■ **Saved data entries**
========================================
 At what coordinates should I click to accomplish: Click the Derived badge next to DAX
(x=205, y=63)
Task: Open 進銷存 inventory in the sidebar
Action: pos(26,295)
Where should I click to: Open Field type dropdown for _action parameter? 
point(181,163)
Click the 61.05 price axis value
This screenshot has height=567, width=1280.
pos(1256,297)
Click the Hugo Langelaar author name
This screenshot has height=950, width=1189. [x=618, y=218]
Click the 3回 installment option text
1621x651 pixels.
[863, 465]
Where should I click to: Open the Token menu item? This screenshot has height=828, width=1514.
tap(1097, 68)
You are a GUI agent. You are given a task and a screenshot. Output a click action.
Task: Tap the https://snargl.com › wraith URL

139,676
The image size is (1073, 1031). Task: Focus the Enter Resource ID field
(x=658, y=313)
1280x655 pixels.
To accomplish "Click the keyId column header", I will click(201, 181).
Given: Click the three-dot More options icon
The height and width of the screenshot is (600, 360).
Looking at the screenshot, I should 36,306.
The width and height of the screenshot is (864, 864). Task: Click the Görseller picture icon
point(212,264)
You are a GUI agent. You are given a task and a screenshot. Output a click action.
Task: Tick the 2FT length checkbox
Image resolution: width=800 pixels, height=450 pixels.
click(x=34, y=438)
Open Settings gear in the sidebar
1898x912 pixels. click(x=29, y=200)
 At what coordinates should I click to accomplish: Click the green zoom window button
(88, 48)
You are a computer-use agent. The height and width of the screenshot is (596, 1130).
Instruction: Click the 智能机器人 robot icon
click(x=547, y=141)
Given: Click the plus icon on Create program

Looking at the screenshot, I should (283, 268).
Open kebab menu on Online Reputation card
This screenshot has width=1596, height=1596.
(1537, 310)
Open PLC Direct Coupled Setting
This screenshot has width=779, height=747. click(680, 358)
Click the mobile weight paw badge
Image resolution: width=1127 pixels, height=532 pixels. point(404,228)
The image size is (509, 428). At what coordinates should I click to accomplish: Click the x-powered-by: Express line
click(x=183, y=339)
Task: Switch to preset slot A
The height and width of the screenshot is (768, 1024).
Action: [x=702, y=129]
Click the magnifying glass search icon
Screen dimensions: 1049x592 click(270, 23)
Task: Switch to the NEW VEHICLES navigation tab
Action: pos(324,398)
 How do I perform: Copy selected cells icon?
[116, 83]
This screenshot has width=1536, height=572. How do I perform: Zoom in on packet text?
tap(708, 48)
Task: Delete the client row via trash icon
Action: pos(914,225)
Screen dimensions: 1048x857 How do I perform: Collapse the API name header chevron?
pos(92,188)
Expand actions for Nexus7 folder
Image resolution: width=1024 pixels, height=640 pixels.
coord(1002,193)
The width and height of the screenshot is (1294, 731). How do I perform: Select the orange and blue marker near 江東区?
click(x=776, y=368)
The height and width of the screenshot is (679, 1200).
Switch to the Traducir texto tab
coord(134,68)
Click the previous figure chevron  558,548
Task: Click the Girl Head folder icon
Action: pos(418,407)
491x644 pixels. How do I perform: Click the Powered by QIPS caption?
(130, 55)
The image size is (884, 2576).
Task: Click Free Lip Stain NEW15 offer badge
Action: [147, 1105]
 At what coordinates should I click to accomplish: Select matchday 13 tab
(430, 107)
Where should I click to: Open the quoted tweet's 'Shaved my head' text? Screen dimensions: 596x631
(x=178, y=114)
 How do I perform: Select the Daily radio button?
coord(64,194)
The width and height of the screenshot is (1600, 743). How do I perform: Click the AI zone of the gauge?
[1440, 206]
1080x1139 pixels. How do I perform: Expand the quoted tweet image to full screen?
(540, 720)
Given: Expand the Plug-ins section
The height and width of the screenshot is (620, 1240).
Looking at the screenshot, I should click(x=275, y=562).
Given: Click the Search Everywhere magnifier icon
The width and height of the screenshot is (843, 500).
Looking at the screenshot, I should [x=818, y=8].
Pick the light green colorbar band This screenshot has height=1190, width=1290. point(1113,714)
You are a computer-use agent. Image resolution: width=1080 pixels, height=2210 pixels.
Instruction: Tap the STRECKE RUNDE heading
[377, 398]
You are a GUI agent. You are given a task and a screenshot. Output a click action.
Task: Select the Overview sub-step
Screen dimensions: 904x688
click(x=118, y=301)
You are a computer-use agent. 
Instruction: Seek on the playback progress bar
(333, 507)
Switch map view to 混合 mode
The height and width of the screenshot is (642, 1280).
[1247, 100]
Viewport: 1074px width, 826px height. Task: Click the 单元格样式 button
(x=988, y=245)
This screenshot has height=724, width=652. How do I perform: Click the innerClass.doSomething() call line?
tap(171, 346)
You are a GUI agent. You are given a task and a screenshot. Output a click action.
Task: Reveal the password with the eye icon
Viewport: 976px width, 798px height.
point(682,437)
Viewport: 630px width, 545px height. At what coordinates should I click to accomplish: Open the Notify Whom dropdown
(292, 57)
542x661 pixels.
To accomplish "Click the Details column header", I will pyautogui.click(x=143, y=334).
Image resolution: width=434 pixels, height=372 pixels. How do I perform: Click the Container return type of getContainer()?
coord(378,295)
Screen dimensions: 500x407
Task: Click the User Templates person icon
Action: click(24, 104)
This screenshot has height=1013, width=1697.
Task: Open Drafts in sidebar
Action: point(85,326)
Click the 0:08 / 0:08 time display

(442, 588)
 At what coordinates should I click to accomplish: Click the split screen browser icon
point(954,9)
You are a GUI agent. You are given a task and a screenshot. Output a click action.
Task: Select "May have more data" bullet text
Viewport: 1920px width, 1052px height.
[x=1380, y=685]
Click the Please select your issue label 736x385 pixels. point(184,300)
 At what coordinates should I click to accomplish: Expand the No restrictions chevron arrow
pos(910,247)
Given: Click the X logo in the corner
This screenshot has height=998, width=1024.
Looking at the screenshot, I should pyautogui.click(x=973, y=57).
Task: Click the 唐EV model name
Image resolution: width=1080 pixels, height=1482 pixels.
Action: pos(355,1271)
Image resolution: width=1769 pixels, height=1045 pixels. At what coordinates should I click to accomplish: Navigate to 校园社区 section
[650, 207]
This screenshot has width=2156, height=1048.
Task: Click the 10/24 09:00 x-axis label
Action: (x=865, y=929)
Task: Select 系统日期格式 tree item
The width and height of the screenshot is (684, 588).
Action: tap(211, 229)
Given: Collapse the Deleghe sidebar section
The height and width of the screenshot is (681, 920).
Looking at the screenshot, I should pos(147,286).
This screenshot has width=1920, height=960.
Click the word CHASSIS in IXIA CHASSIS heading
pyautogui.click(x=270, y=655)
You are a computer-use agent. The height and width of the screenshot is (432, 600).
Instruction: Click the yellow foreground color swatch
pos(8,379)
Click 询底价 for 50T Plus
========================================
■ **YOUR OBJECTIVE**
The lines to copy run from the first line of the entries to the line containing "1280x655 pixels."; copy them exactly and output nothing else.

■ **FINISHED TASK**
 At what coordinates should I click to accomplish: Click the Derived badge next to DAX
(x=205, y=63)
Task: Open 進銷存 inventory in the sidebar
Action: pos(26,295)
Where should I click to: Open Field type dropdown for _action parameter? 
point(181,163)
Click the 61.05 price axis value
This screenshot has height=567, width=1280.
pos(1256,297)
Click the Hugo Langelaar author name
This screenshot has height=950, width=1189. [x=618, y=218]
Click the 3回 installment option text
1621x651 pixels.
[863, 465]
Where should I click to: Open the Token menu item? This screenshot has height=828, width=1514.
tap(1097, 68)
You are a GUI agent. You are given a task and a screenshot. Output a click action.
Task: Tap the https://snargl.com › wraith URL

139,676
The image size is (1073, 1031). Task: Focus the Enter Resource ID field
(x=658, y=313)
1280x655 pixels.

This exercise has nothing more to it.